Yaptığıyla yetinmeyen, toplu şiirlerine bakarken, “Bir iki adım daha ileri gitmeliyim... Mek parmak daha!” diyen bir ustaydı.
Sergi salonuna girerken panolardan hayatını okuyabilirsiniz, aile çevresinin de sanatçı olduklarını, öyle bir ortamda yetiştiğini görürsünüz.
Şairin ölümünden sonra Hürriyet Gösteri özel bir Oktay Rifat Eki yayınlamıştı. 1984 yılını da öyle anımsıyorum. Oktay Rifat’ı anımsadığım anlardan biri de şuydu: Behçet Necatigil ödülünü aldığı gece onuruna verilen yemekte bir aradaydık... Uzun uzun sohbet etmiştik. O yemekte Edip Cansever, Turgut Uyar’la konuşmalarını şairin aramızdan erken ayrılan oğlu Samih Rifat yazdı.
Yazısı kadar konuşması da hoştu Oktay Rifat’ın, içindeki gizli ironiyi çok sevmiştim. O gece Yahya Kemal’in “Biz bir başka milletiz,” sözünü anımsatmıştı... Ne doğru bir saptama!
Serginin en önemli tarafı, Oktay Rifat’ı tüm yönleriyle tanıyacaksınız... Ozan olduğu kadar iyi bir ressam, mahir bir marangoz, tutkulu bir deniz insanı, fedakâr bir aile reisi...
Yine Samih Rifat’ın ‘Ada’ adlı kitabında Oktay Rifat’ı anlattığı bölümlere dikkat ettiğiniz zaman ‘ozan’ın diğer yönlerini tüm detaylarıyla görürsünüz.
* * *
İYİ hazırlanmış sergi ve yine iyi hazırlanmış kataloğunda dört kişinin emeği var: Veysel Uğurlu, Sadık Karamustafa, Murat Yalçın, Yücel Demirel.
Oğuz Demiralp’in Sahici Şiir başlıklı giriş yazısı, “bir katalog yazısı bu” sözleriyle bitse de, derinlemesine bir Oktay Rifat okuması için giriş niteliğinde...
Demiralp, şiirinden başlayıp, romanları, yazıları ve oyunları üzerinde duruyor.
Katalogda kendi kaleminden Oktay Rifat’ın hayatını okuyabilirsiniz, bilgilerin kalıcılığı açısından kitaplığınıza koyun.
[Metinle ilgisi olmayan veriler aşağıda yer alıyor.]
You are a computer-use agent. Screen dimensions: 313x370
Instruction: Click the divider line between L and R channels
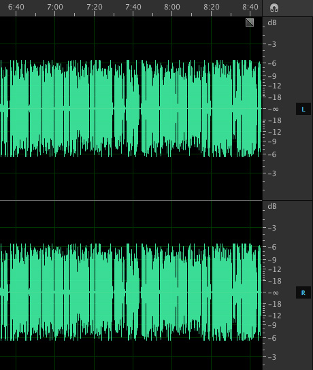click(x=131, y=201)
Garip akımının amacını bakın nasıl özetlemiş: “Garip akımının özeti şudur: Garip akımı Türkçeye daha bir kıvraklık getirmek ve halkın beğenisini şiirde egemen kılmaktır. Yahut biz öyle anlıyorduk o zaman.”
Cemal Süreya, Oktay Rifat’ı nasıl tanımlamış: “Beş duyunun şairidir Oktay Rifat... Somut, dobra, düşünmeye elverişli, çağrışım ağı onarılmış ve yaşama sevinciyle etekleri zil çalan bir dil.”
* * *
SERGİYİ gezin, Oktay Rifat’ı yeniden okuyun.